[Screenshot grounding data]
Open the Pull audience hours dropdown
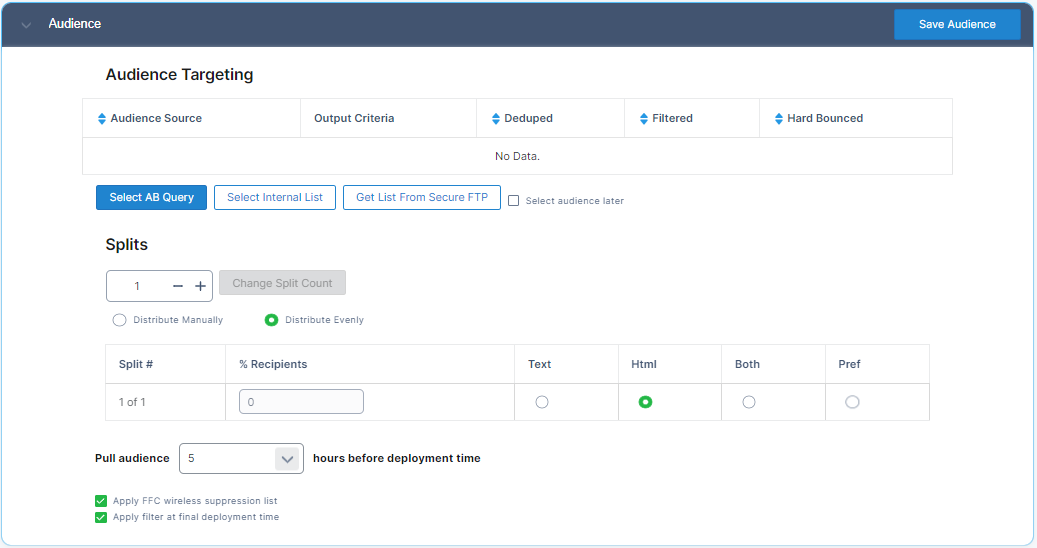Viewport: 1037px width, 548px height. [x=287, y=459]
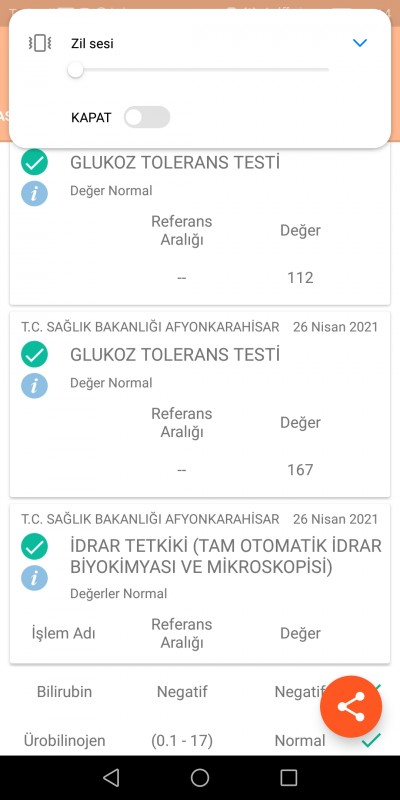Tap green checkmark of result with value 167

(x=34, y=355)
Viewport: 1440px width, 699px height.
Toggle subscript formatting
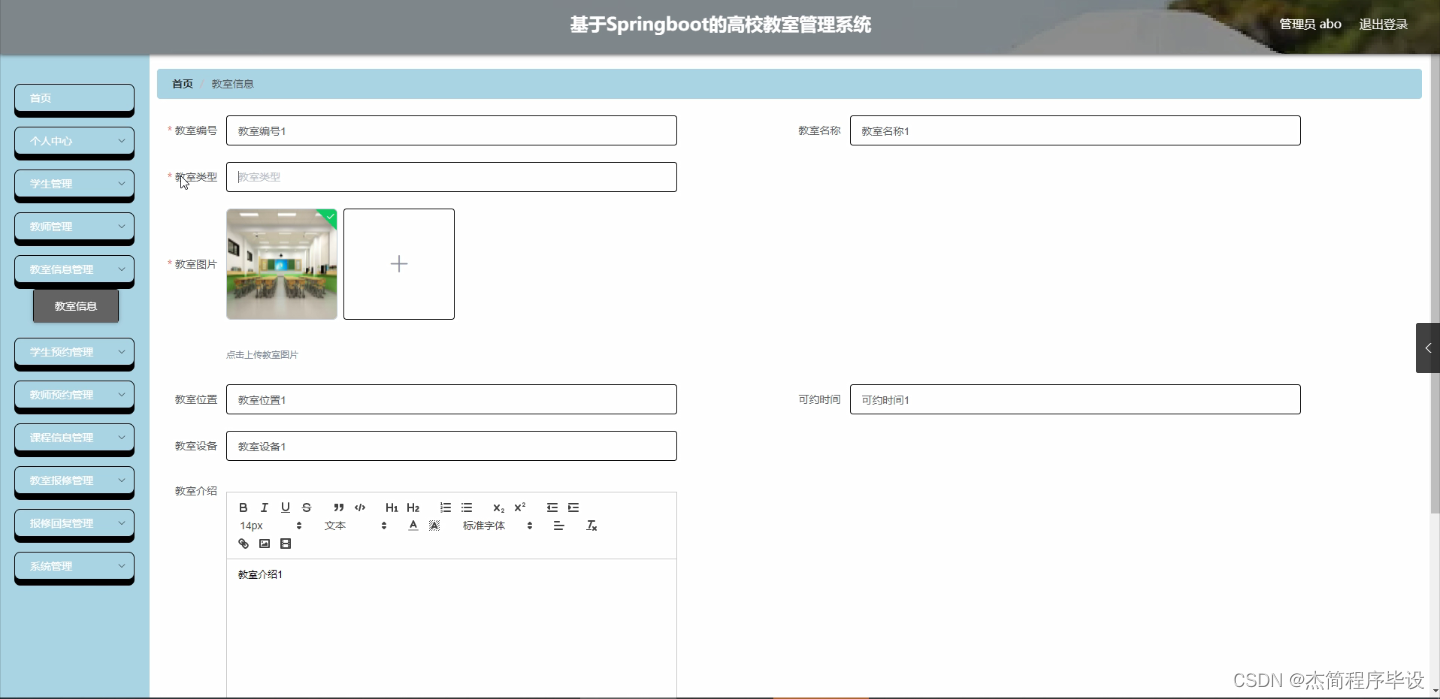(499, 508)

How to complete this task:
Set down every entry above without alteration, but print no images.

Written solution:
Open the Pull audience hours dropdown
Viewport: 1037px width, 548px height. [x=287, y=459]
Tap green checkmark of result with value 167

(x=34, y=355)
Viewport: 1440px width, 699px height.
Toggle subscript formatting
(499, 508)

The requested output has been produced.